That being said, if superhero movies are on the wane (and with the money The Avengers is looking to pull in, it doesn’t look like they are), I wouldn’t care. In fact, I don’t really care if any more superhero movies are made. I mean, I’ve liked the Iron Man movies a lot. Thor and Captain America were a hell of a lot of fun. And I’m apparently one of the few people who didn’t think Green Lantern sucked. But as much as I’ve liked them, all of these movies have made something very clear to me: live-action superhero movies will never be as good as comics.

Yeah, I know, people always say, “The book was better than the movie.” That’s not what I’m talking about. Books aren’t a visual medium. Comics are. Film is, too. Adapting superhero comics into movies is adapting one visual medium to another. And there are things you can do in comics that you simply can’t do in movies.

For one thing, as anyone who has watched the 1960s Batman TV show knows, people generally look really stupid in superhero tights. It’s why Batman’s costume in the movies has gotten to be more and more like armor, less and less like tights. It’s why the X-Men in the movies where black leather instead of colorful spandex. It’s why the Hawkeye of the Avengers movie doesn’t wear the purple costume he wears in the comics. Even Captain America’s traditional costume only shows up in the movie as a joke about showbiz glitz. I love colorful, goofy superhero costumes, but what looks cool in comics can look really lame in live-action.

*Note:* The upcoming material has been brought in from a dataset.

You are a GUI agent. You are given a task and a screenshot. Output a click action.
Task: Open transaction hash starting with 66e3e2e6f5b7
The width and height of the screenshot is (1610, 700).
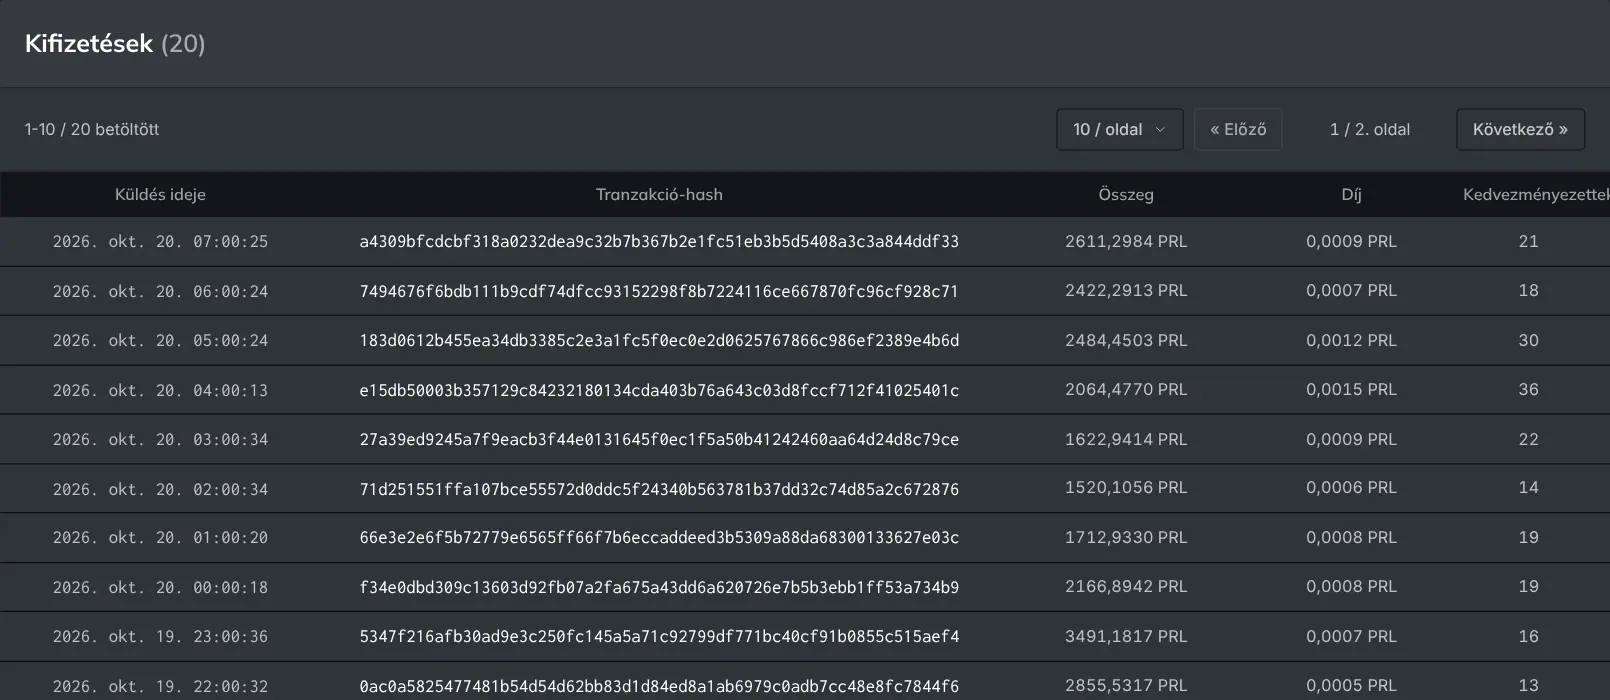(659, 538)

Superhero stories in the comics frequently go from street-level gritty and slice-of-life comical to monumentally, cosmically epic. But with a few exceptions (the Thor and Green Lantern movies come to mind–and the Avengers movie looks to be pretty damn epic), filmmakers and studios shy away from the really big stuff. The first Fantastic Four movie has the team save Manhattan–but mostly themselves–from a snarky, small-minded Doctor Doom. Where was Doom’s time machine? His gadgets that shrunk the Four into a microscopic universe? His claim to be the rightful ruler of Latveria? Why is Superman always saving Metropolis or the U.S. from Lex Luthor when he could be saving the world from Brainiac? Why don’t the X-Men fight Magneto on Asteroid M, his rocky base that orbits the Earth, or battle the Sentinels aboard a vast space station? I like my superhero stories to be full of high-level imagination, crazy science, weird mysticism, and cosmic drama, and there are too few examples of this in superhero movies.

The nature of comics also allows for storytelling that has become a mainstay of superhero stories, things that don’t translate to film, like lots of smart ass quips and long bouts of dialogue in the middle of action-packed slugfests. Narration and thought balloons also don’t translate into film without being intrusive to the experience. The biggest way in which Sam Raimi’s Spider-Man movies fell down for me was in Spider-Man’s utter lack of smartass quipping during fights, something that is an essential part of his character in the comics.

I clearly like a good superhero movie. But even the best superhero movie is a poor substitute for superhero comics. For some stories, live-action film is the best canvas. But for superheroes, nothing beats the comics.